Return the rows below as a JSON list of strings, one string per line, with blank lines dropped. Leave the pictures out of your answer.
* begin Exercise inputs *
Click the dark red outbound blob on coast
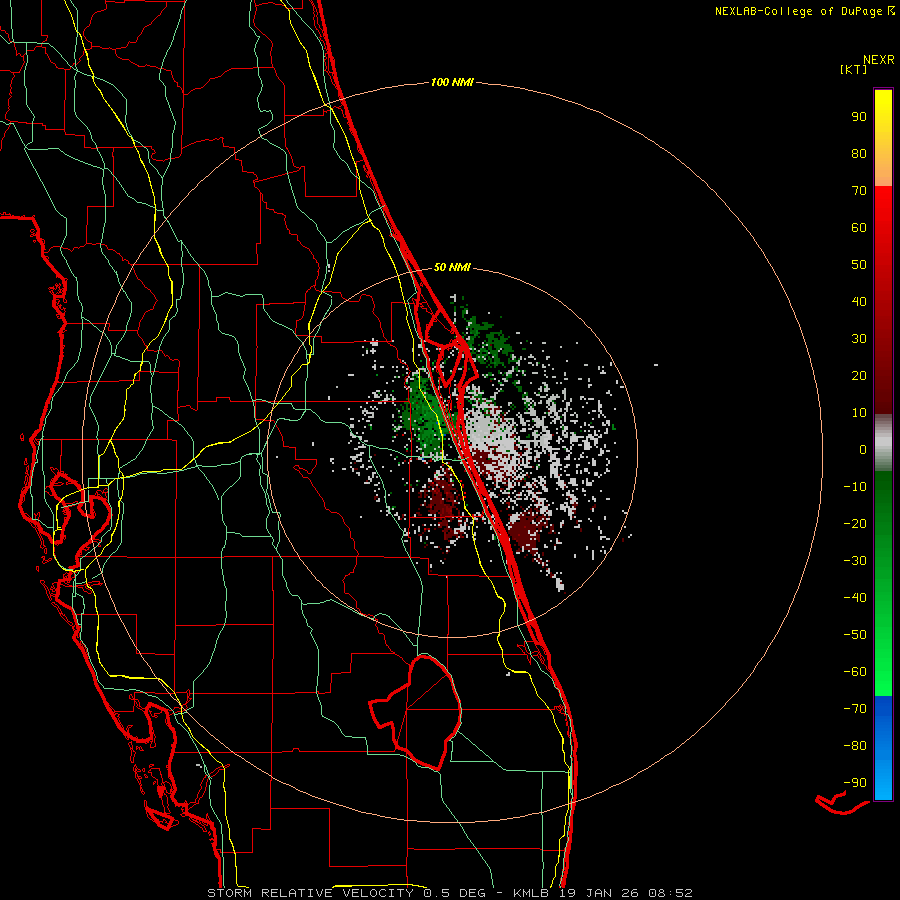This screenshot has width=900, height=900. click(x=526, y=533)
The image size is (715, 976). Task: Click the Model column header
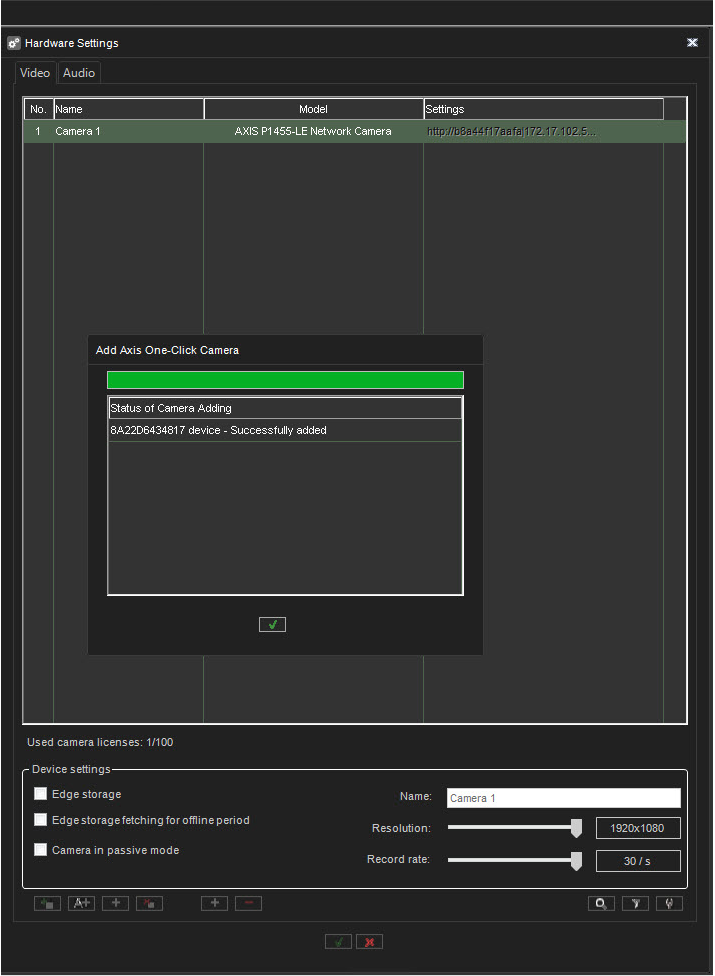click(x=313, y=109)
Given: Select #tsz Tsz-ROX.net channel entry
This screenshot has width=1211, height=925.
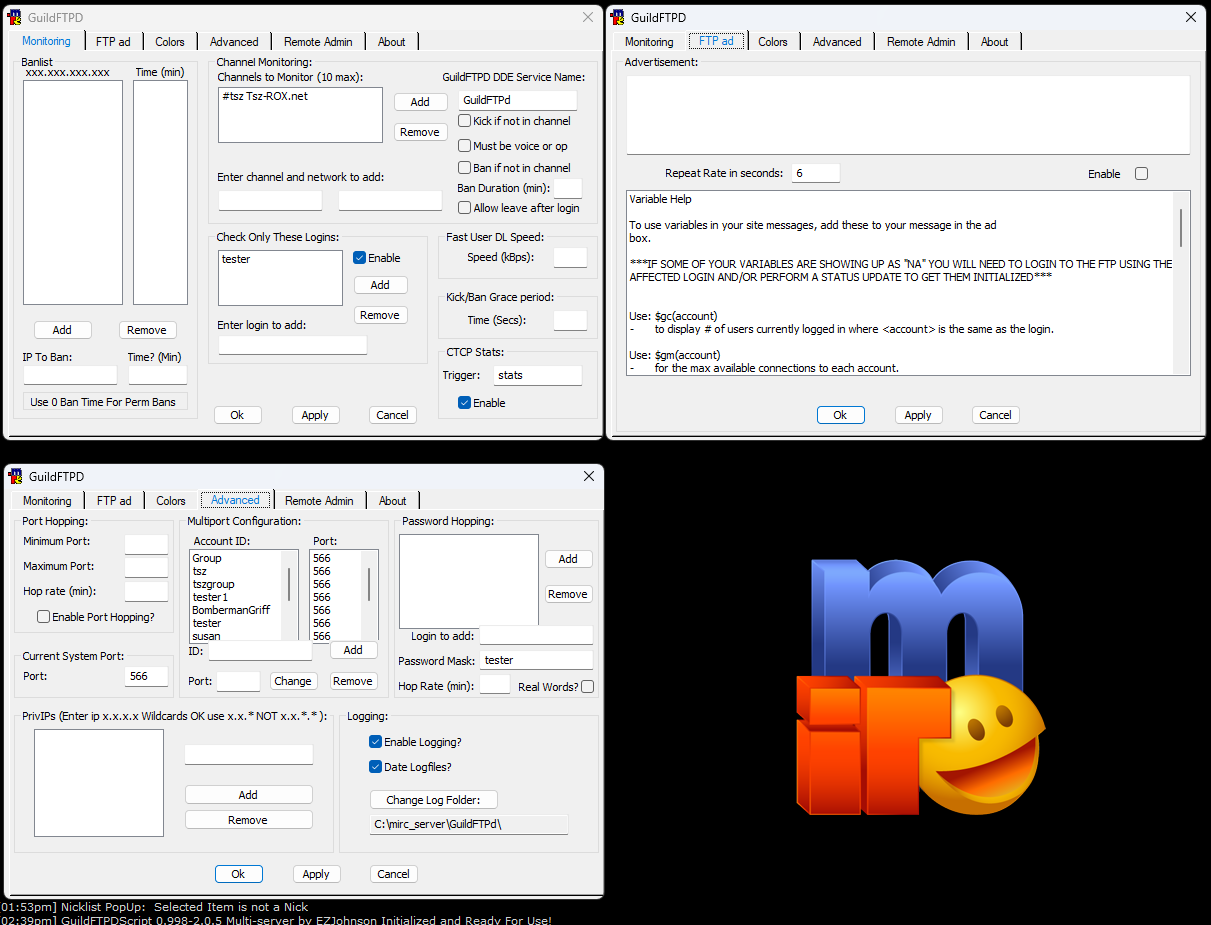Looking at the screenshot, I should (x=264, y=96).
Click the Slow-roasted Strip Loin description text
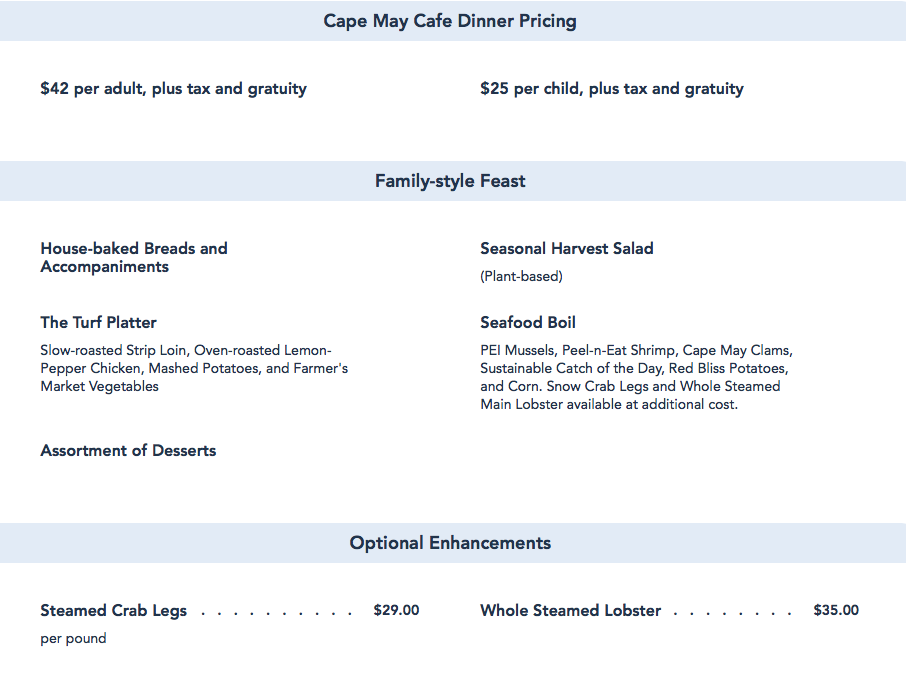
* end Exercise inputs *
Response for this exercise -
[
  "Click the dark red outbound blob on coast",
  "This screenshot has width=900, height=900. click(x=526, y=533)",
  "The image size is (715, 976). Task: Click the Model column header",
  "click(x=313, y=109)",
  "Given: Select #tsz Tsz-ROX.net channel entry",
  "This screenshot has width=1211, height=925.",
  "Looking at the screenshot, I should (x=264, y=96).",
  "Click the Slow-roasted Strip Loin description text"
]